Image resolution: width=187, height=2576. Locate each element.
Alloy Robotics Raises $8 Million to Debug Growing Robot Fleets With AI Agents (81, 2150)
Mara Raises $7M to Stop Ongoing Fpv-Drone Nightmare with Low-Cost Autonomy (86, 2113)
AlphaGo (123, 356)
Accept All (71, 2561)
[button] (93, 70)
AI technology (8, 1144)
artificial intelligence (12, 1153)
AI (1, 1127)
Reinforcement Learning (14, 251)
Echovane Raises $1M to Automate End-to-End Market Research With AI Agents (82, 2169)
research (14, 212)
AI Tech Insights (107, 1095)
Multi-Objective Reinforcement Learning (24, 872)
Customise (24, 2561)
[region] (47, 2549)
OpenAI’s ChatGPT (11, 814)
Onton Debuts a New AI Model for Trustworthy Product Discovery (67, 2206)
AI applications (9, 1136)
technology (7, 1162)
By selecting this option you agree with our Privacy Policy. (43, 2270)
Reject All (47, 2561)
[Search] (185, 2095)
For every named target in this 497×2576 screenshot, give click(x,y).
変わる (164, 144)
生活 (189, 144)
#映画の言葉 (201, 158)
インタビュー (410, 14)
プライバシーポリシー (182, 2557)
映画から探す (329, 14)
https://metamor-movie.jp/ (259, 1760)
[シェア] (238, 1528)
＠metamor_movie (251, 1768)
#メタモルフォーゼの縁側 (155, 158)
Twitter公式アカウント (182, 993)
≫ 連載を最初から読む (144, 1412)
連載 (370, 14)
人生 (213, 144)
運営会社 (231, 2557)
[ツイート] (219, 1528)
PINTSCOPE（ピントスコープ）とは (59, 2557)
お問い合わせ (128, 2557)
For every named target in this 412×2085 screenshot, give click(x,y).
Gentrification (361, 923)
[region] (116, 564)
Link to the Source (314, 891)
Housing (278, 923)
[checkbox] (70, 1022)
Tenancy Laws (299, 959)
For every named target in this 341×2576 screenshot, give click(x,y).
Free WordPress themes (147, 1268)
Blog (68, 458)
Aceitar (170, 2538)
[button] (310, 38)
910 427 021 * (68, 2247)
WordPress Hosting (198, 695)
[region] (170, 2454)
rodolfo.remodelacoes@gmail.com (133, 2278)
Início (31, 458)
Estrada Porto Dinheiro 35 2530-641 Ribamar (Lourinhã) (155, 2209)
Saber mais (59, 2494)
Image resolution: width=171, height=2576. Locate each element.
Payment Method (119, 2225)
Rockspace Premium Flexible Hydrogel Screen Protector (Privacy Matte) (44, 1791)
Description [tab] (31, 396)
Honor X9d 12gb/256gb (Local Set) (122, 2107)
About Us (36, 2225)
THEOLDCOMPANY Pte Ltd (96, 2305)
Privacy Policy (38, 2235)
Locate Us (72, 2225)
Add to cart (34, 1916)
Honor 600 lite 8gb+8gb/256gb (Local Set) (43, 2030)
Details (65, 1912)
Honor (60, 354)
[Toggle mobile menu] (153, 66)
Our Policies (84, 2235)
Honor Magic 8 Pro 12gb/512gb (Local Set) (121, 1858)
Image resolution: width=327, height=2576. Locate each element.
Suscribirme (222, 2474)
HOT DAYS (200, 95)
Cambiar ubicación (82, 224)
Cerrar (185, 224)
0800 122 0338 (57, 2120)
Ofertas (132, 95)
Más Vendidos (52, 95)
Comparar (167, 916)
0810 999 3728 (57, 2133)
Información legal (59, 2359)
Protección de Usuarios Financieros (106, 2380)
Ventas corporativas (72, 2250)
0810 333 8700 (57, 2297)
++++++
### WHAT YOU NEED TO DO
In the listing above, find each line where "resolution" occurs and copy it.

### OUTPUT FOR THIS EXERCISE
Image resolution: width=187, height=2576. Locate each element.
Image resolution: width=171, height=2576. Locate each element.
Image resolution: width=327, height=2576. Locate each element.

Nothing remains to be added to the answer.